*SOURCE EXTRACT*.
"""

Introducing SenseiDB 1.0: an open-source, distributed, realtime, semi-structured database

January 26, 2012

I'm excited to announce that we have released version 1.0.0 of SenseiDB to the open-source community. Sensei is a distributed, elastic, realtime, and semi-structured database.

Check out SenseiDB on Github!

Read on to learn more about what Sensei does, the architecture behind it, and the project's future direction.

What is Sensei?

SenseiDB Logo

Sensei is a distributed data system that was built to support many product initiatives at LinkedIn, including the real-time faceted search in Signal and the news feed and tabs on the Homepage. It is the foundation of LinkedIn's search and data infrastructure.

Sensei is both a search engine and a database. It is designed to query and navigate through documents that consist of (a) unstructured text and (b) well-formed and structured metadata.

Features

Some features and differentiators of Sensei:

  • Ability to consume high insert/updates while maintaining high query performance.
  • Support for complex queries via a query language (BQL) and a REST/JSON api.
  • Streaming updates from different Gateways such as JDBC, JMS, and Kafka.
  • Bootstrapping from Hadoop, e.g. Map-Reduce job to batch build index and push to Sensei clusters.
  • Ability plug-in custom and complex faceting logic such as the social graph.

"""

*MATERIAL*.
"""

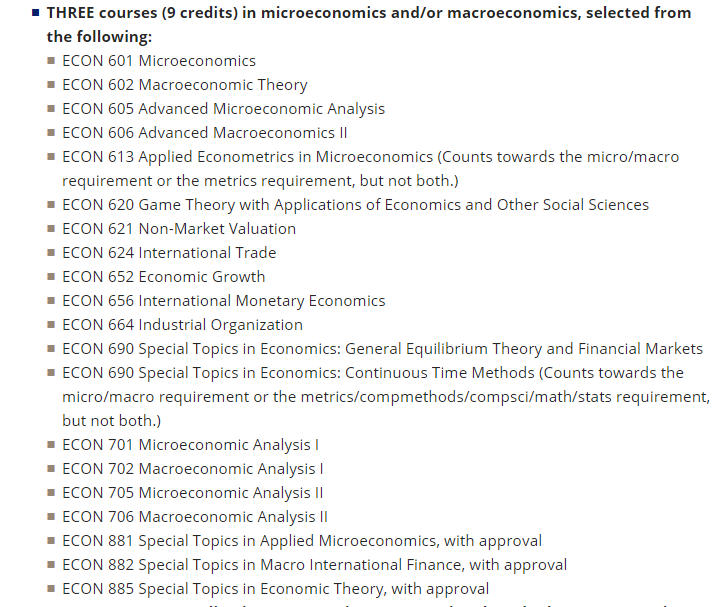723x607 pixels.
Task: Select ECON 706 Macroeconomic Analysis II
Action: click(x=195, y=517)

"""

*EXERCISE TASK 1*. Translate this sentence from the SenseiDB announcement into Spanish: "Sensei is both a search engine and a database."
*EXERCISE TASK 2*.
Answer these from the SenseiDB announcement:
(a) Which version number of SenseiDB was released?
(b) Which company built Sensei to support its product initiatives?
(c) What is the name of the query language Sensei supports?
*EXERCISE TASK 3*. Carry on the SenseiDB announcement after its final feature bullet.

*REPLY 1*. Sensei es a la vez un motor de búsqueda y una base de datos.

*REPLY 2*.
(a) 1.0.0
(b) LinkedIn
(c) BQL

*REPLY 3*.
Architecture

Sensei Architecture

Inserts

Unlike many other data-systems, Sensei consumes data from an ordered and versioned data stream that we call a gateway. Within LinkedIn, some of the data streams consumed by Sensei include Kafka and Databus (a technology we use to stream data from a database).

Sensei relies on the external data stream for atomicity and isolation guarantees; in a way, the commit log is externalized. This design allows us to optimize for update rate while providing eventual consistency across replications without needing a quorum.

For more details, see the architecture overview page and the clustering page.

Queries

Sensei's execution engine is optimized for performance on very large datasets and supports a rich query feature set:

  • get/getAll, e.g. a key-value retrieval
  • full-text search
  • structured, sql-like selects
  • aggregation, e.g. facet counting and group-by

Along with a REST/JSON API, Sensei supports a SQL-like query language called BQL. Here's an example BQL query you can run against Sensei:


What Sensei is NOT

Some features Sensei does not support in comparison to other data-systems:

  • Sensei is not relational. Like many other NoSQL systems, data is de-normalized and JOIN operations are not supported.
  • Sensei is not transactional. We provide durability and eventual consistency guarantees but we do not support a full transactional insert model (e.g. roll-back)

Next play

Some future work we have in mind for Sensei:

  • Relevance toolkit
  • Support for aggregation and field collapsing
  • Support for nested document structures
  • Dynamic Schema
  • Online data-rebalancing
  • Data import/export
  • Inter-cluster Map-Reduce support

Get involved!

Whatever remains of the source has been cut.